With a temperature that tops 27 million degrees Fahrenheit in its core, the sun is “somewhere in the middle, in this weird space where we can’t perceive its colour”, Pesnell said – but the massive, glowing mass of gases is bound to change hues in the very, very distant future.

The sun is the source of all the light and heat that makes flowers bloom, birds sing and beachgoers smile because of the conversion of hydrogen into helium taking place deep inside its core. However, that hydrogen gas will eventually run out.

The sun will balloon and take on a deep red shade before it turns Earth and other nearby planets into snacks.

So, Pesnell said, the sun will glow bright blue for a bit – and then dim away into such a low temperature that its colour will become imperceptible.

That doomsday, however, isn’t predicted for at least four billion to five billion more years.

“The sun is at its midlife, and it still has quite a lot of years before it changes colours,” Pesnell said. “It still hasn’t dimmed out one bit.” So why are some people convinced it has turned whiter? It has more to do with the brain’s perception of the sun than astrophysics, Pesnell said. And perceptions can differ from person to person.

“When astronomers say colour, they really mean temperature,” he said. “But to anyone in the public, colour just means the colour you see and how you make sense of the world.”

In its most physical sense, colour is what people see when a wavelength enters the eye.

There, specialised cells send signals to the brain, which translates the waves into the colours we see. And though everybody is essentially receiving the same information, what we make of it is marked by individual life experiences and backgrounds, said Alice Skelton, who researches developmental colour science at the University of Sussex in England.

“We think of perception and vision as being really straightforward, with this idea of ‘I have my eyes and see,'” Skelton said.

“And actually, it’s not like that at all.
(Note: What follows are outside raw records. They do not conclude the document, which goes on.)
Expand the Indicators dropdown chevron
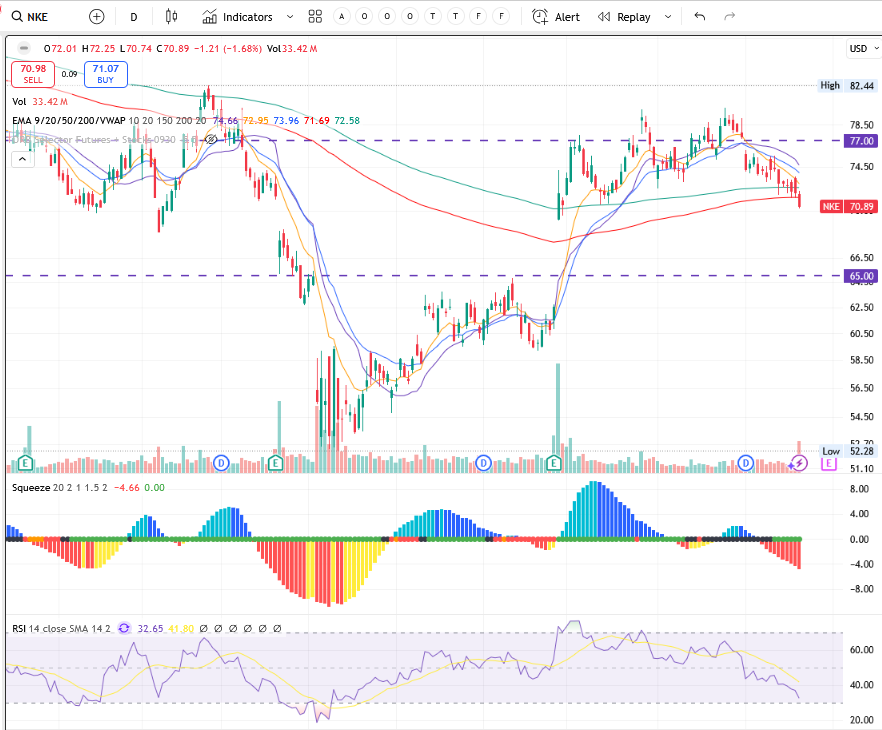882x730 pixels. coord(289,16)
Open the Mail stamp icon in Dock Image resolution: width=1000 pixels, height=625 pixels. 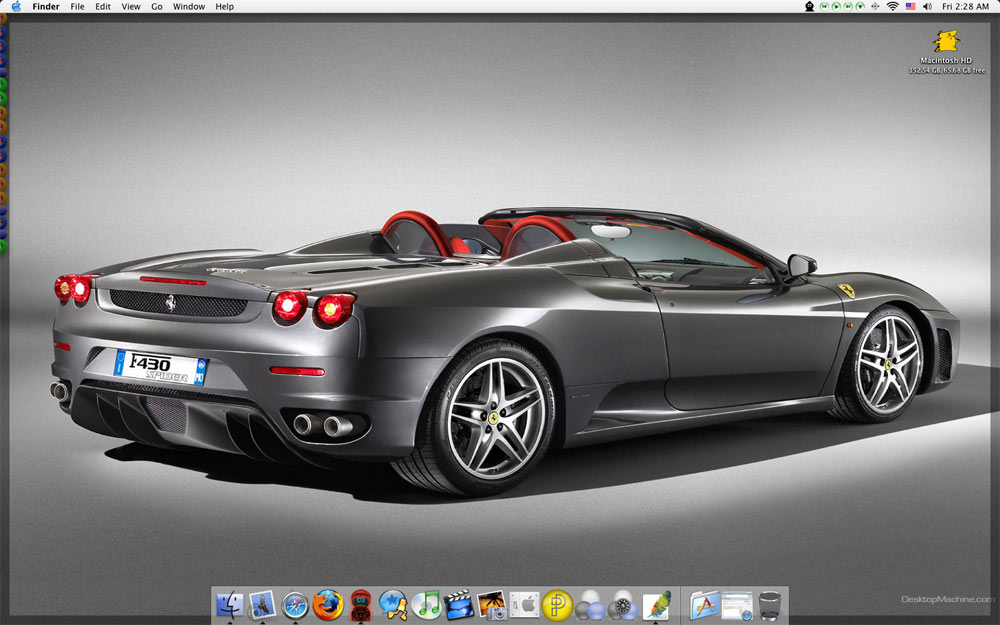point(262,605)
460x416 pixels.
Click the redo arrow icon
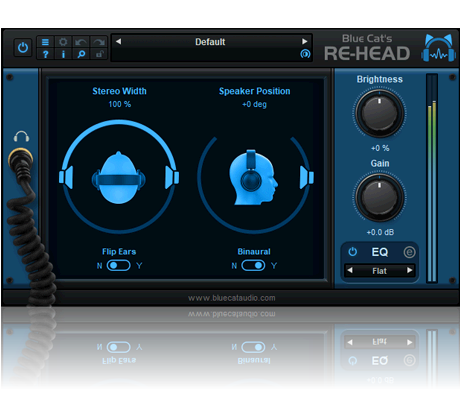(99, 42)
It’s influenced by where you grow up, when you grow up and who you grow up around.”

Take the famous “white dress or blue dress” debate that divided the world in 2015.

People believed the garment to be one colour or the other depending on their perception, Skelton said: “It’s the same input, but what you come in with gives you different answers.

For people who are more used to being in the sunlight, the dress looked one way. For those who are more used to shadows, it looked a different way.”

The same thing happens in the Arctic Circle, where some children are born during long periods of darkness and others experience prolonged sunlight.

As adults, Skelton said, research showed their time of birth influenced their abilities to distinguish different shades. Language may also play a role, she added – with some cultures not having a word to differentiate between blue and green, for instance.